Ekonomi syariah tegak di atas tauhid. Maka implikasi dari tauhid, yaitu Allah memiliki peran yang absolut dalam aspek ekonomi secara integral, yang akan menghantarkan kepada maqashid syariah, ‘An-Nisbah Jurnal Ekonomi Syariah’. Menurut Imam Al-Ghazali, untuk mewujudkan maqashid syariah ada hal-hal yang harus dicapai di antaranya, penjagaan terhadap jiwa, akal, keturunan, harta, dan iman. Tentunya, disertai elemen regulasi yang sahih yaitu, pengharaman riba, penerapan sistem keuangan berbasis Baitul Mal, menciptakan sistem moneter berbasis emas dan perak, pelarangan garar, penghapusan yang haram, penataan ulang kebijakan fiskal secara berkala.
Pada prinsipnya sistem ekonomi syariah mencegah seseorang merugikan orang lain. Maka, sistem ekonomi syariah tidak akan membiarkan eksistensi sektor nonriil menjadi bagian instrumen kebijakan. Sebab, sektor ini tidaklah nyata, hanya bermain pada spekulasi nilai tertentu, sehingga rentan terhadap guncangan. Selain itu, hukumnya pun haram karena berbalut praktik riba. Islam pun menutup rapat pintu pasar bebas tanpa batas, untuk mencegah terjadinya hal-hal yang merugikan, kezaliman, ketidakadilan, dan pelanggaran syariat, disebabkan tidak melibatkan peran negara di dalamnya. Kendatipun demikian, Islam memberikan kebebasan pada setiap individu untuk bermuamalah dengan pihak lain. Dengan catatan, sesuai dengan prinsip hukum Islam, serta ada peran negara yang menjaga dari pelanggaran syariat.

# # # #

Daftar Tugas >>
1 - Tuliskan kembali bagian teks tentang ekonomi syariah, mulai dari "Ekonomi syariah tegak" sampai dengan "fiskal secara berkala.".
2 - Ringkaslah teks tentang ekonomi syariah dalam dua kalimat.
3 - Lanjutkan teks tentang ekonomi syariah setelah kalimat terakhirnya.
Baris-baris data sesudah teks ini tidak diperlukan untuk mengerjakan tugas apa pun.

Entri yang Diberikan >>
# # # #

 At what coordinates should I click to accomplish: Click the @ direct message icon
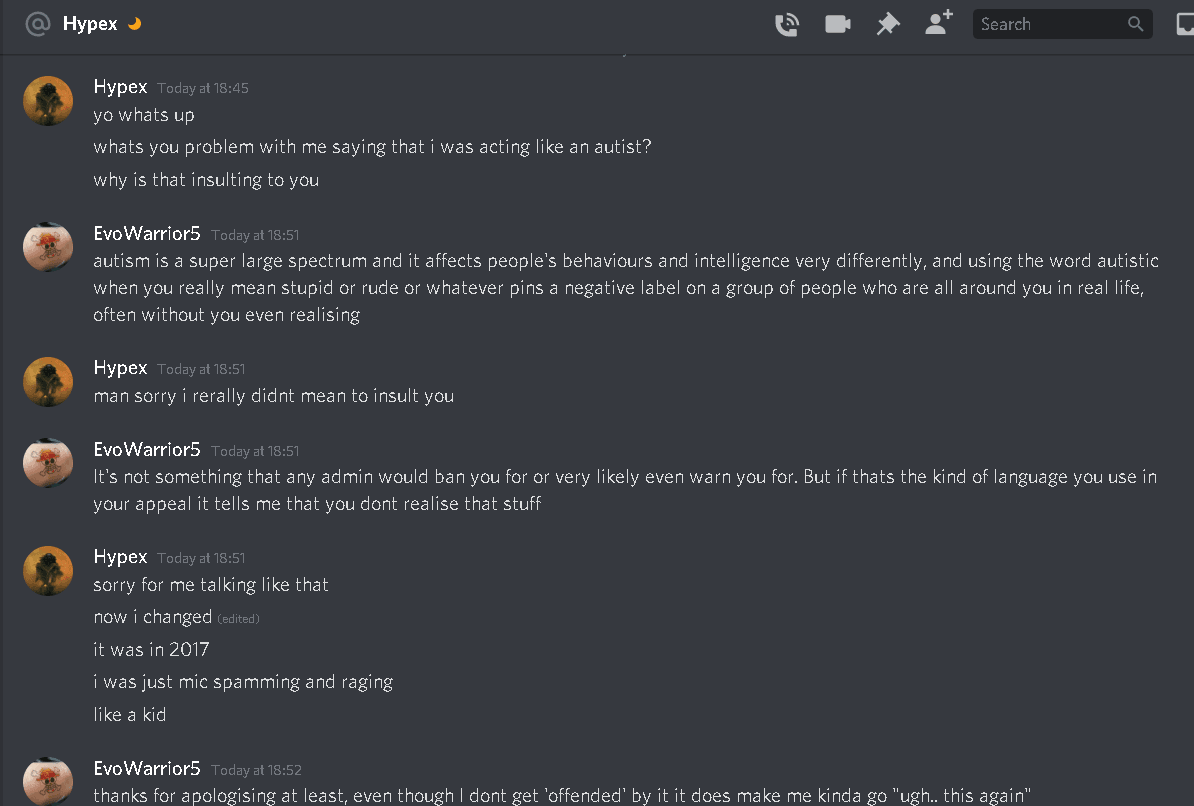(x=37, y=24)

# # # #

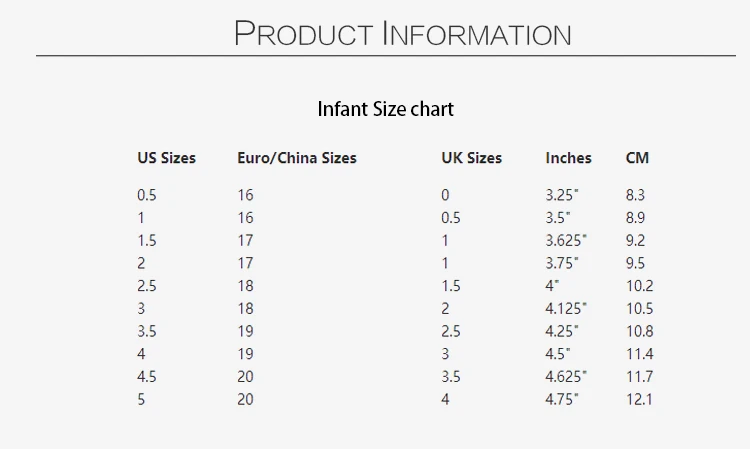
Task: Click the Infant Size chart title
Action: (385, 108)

# # # #

Jawaban Tiap Tugas >>
1 -
Ekonomi syariah tegak di atas tauhid. Maka implikasi dari tauhid, yaitu Allah memiliki peran yang absolut dalam aspek ekonomi secara integral, yang akan menghantarkan kepada maqashid syariah, ‘An-Nisbah Jurnal Ekonomi Syariah’. Menurut Imam Al-Ghazali, untuk mewujudkan maqashid syariah ada hal-hal yang harus dicapai di antaranya, penjagaan terhadap jiwa, akal, keturunan, harta, dan iman. Tentunya, disertai elemen regulasi yang sahih yaitu, pengharaman riba, penerapan sistem keuangan berbasis Baitul Mal, menciptakan sistem moneter berbasis emas dan perak, pelarangan garar, penghapusan yang haram, penataan ulang kebijakan fiskal secara berkala.

2 - Ekonomi syariah tegak di atas tauhid, dan menurut Imam Al-Ghazali maqashid syariah diwujudkan dengan menjaga jiwa, akal, keturunan, harta, dan iman, disertai regulasi seperti pengharaman riba, sistem keuangan berbasis Baitul Mal, serta sistem moneter berbasis emas dan perak. Karena pada prinsipnya mencegah seseorang merugikan orang lain, sistem ini menolak sektor nonriil yang spekulatif dan pasar bebas tanpa batas, tetapi tetap memberi kebebasan bermuamalah selama sesuai dengan prinsip hukum Islam dan ada peran negara yang menjaga dari pelanggaran syariat.

3 -
Itulah gambaran eksistensi peran pemerintah dalam Islam. Wujud kesadarannya akan konsekuensi menjalankan kewajiban, yang kelak akan dipertanggungjawabkan di akhirat. Pun, menjadikan rasul sebagai panutan atas apa yang telah beliau contohkan. Sehingga, menghantarkannya pada penerapan syariah yang benar. Bahkan, menjadikannya pusat gravitasi ekonomi syariah dunia. Bukan sekadar kontekstual, hanya mengambil nilai inti sari penerapan syariah yang dipandang sesuai dengan regulasi hari ini.
Islam adalah agama rahmatan lil a’lamin. Oleh karena itu, ekonomi syariah tidak bersifat eksklusif untuk umat Islam saja. Tentu, semua akan terwujud sempurna manakala ajaran Islam dilaksanakan secara komprehensif, dalam konteks negara yang melandaskan sistem pemerintahannya berdasarkan Al-Qur'an dan As-Sunah, yaitu Khilafah. Saat itulah, ekonomi syariah akan tampil mendunia bersama Khilafah. Maka, Allah akan menurunkan berkah dan kemaslahatan bagi negara serta rakyatnya. Seperti firman Allah Swt., “Jikalau sekiranya penduduk negeri-negeri beriman dan bertakwa, pastilah Kami akan melimpahkan kepada mereka berkah dari langit dan bumi, tetapi mereka mendustakan (ayat-ayat Kami) itu, maka Kami siksa mereka disebabkan perbuatannya.” (QS. Al A’raf [7] : 96 )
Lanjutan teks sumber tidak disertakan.